■ Aim of the task ■
Please quote the part of the records that opens with the line containing "This screenshot has height=816, width=1056." and closes with the line containing "center [383, 254].", keeping both of those lines. Leave the pictures out of your answer.

■ Given data ■
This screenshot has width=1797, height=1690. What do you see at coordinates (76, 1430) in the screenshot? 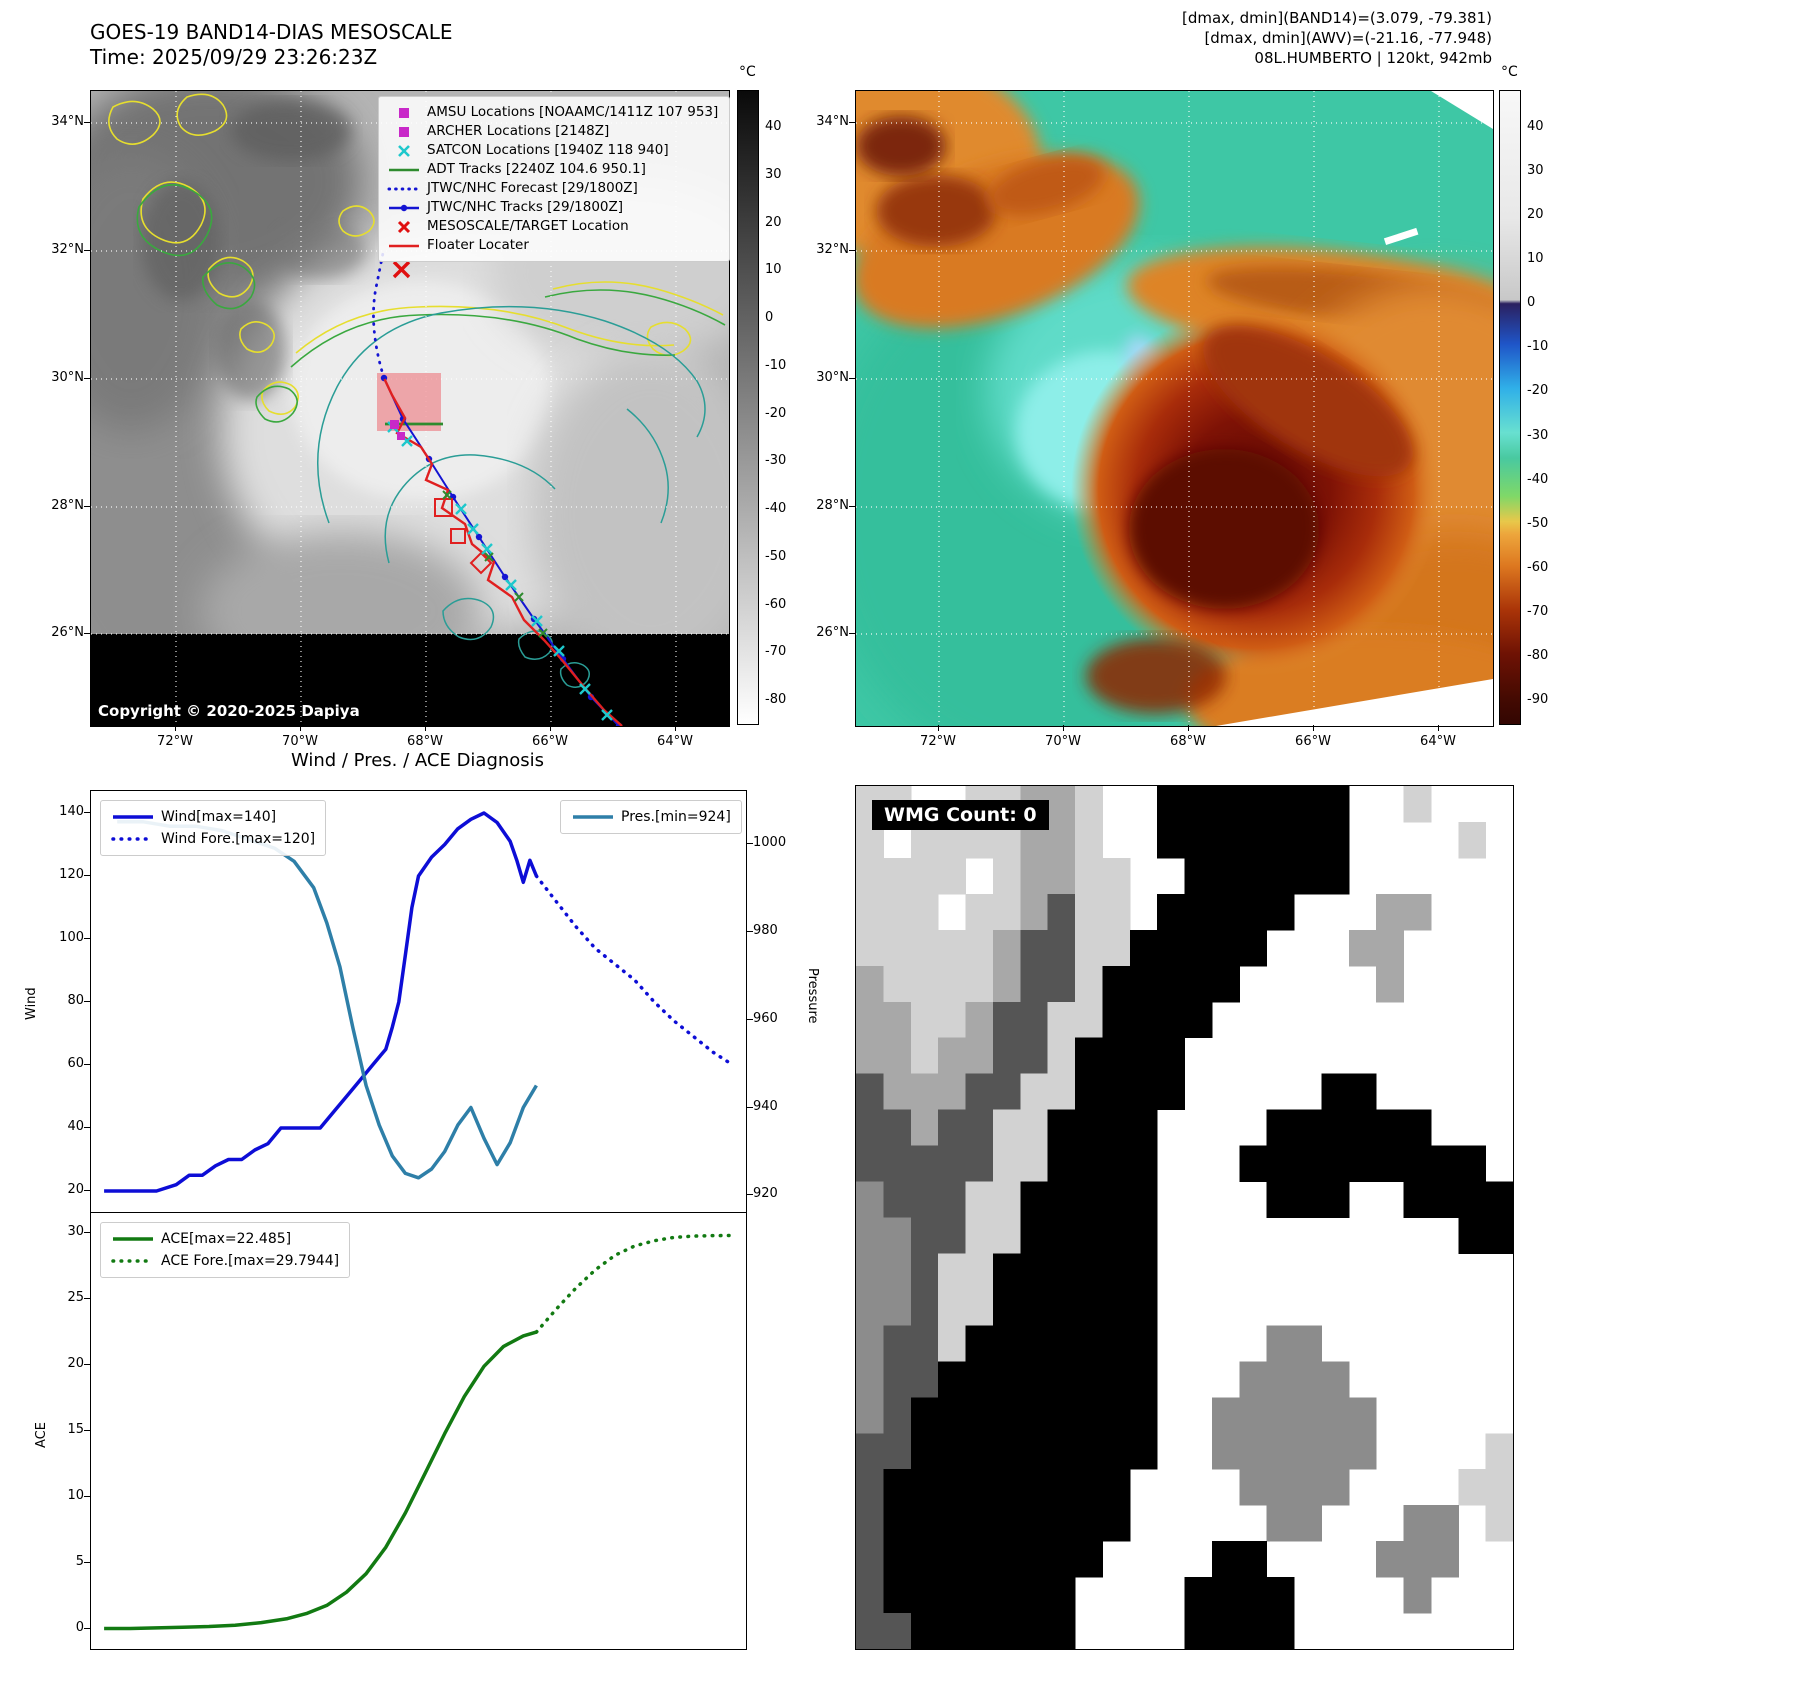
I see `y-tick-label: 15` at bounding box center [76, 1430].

---

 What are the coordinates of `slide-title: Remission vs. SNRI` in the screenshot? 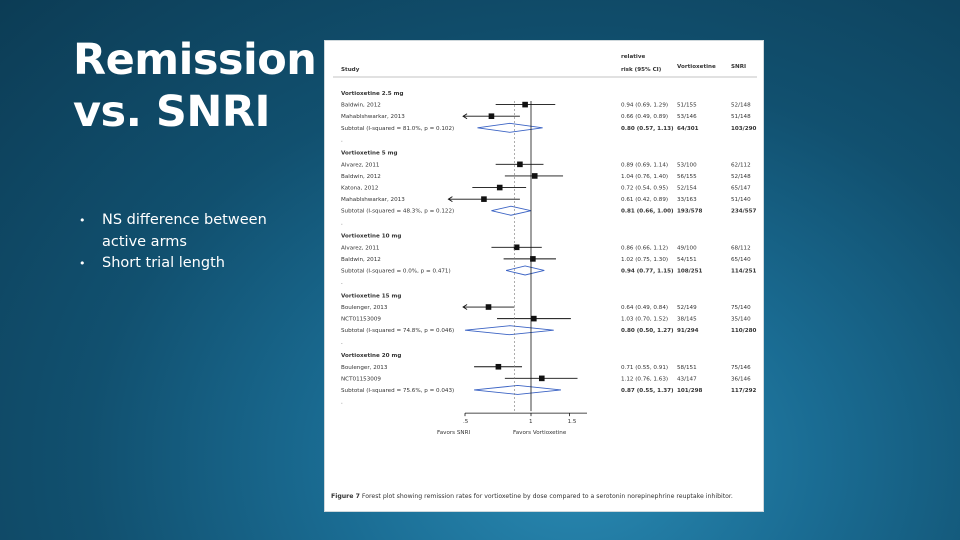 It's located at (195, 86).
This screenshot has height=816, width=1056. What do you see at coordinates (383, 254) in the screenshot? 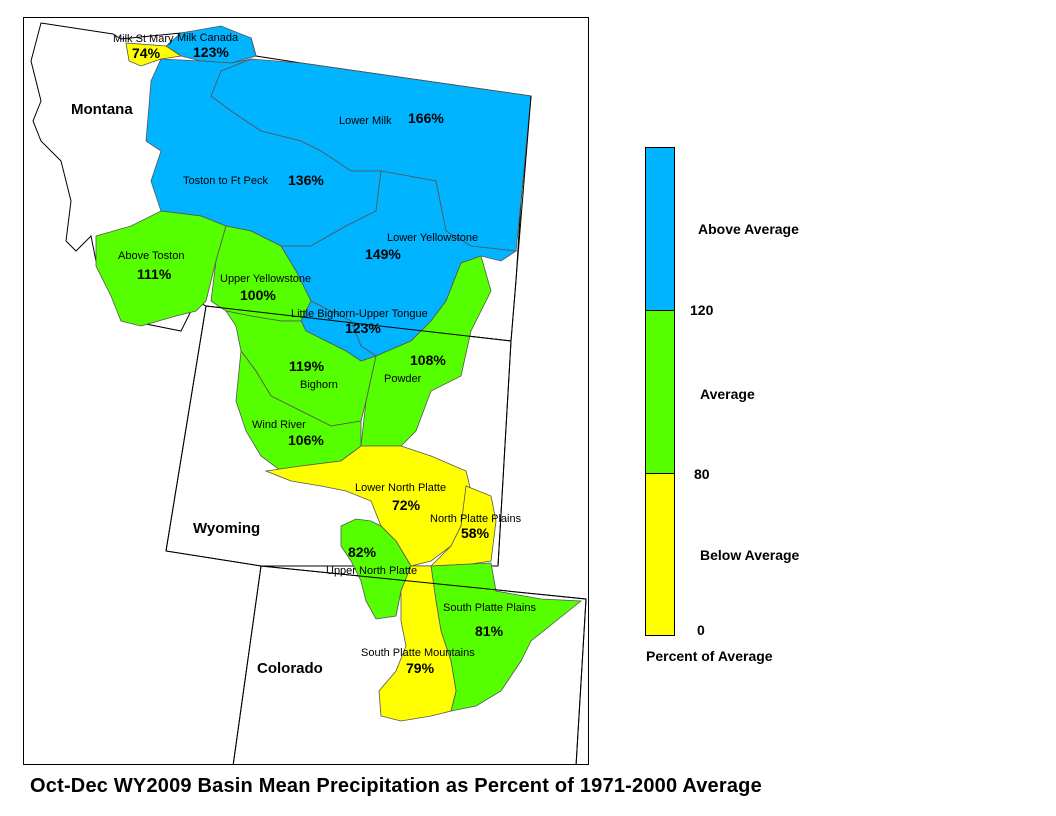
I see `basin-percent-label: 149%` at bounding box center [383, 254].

■ Reply ■
This screenshot has height=816, width=1056. What do you see at coordinates (383, 254) in the screenshot? 
I see `basin-percent-label: 149%` at bounding box center [383, 254].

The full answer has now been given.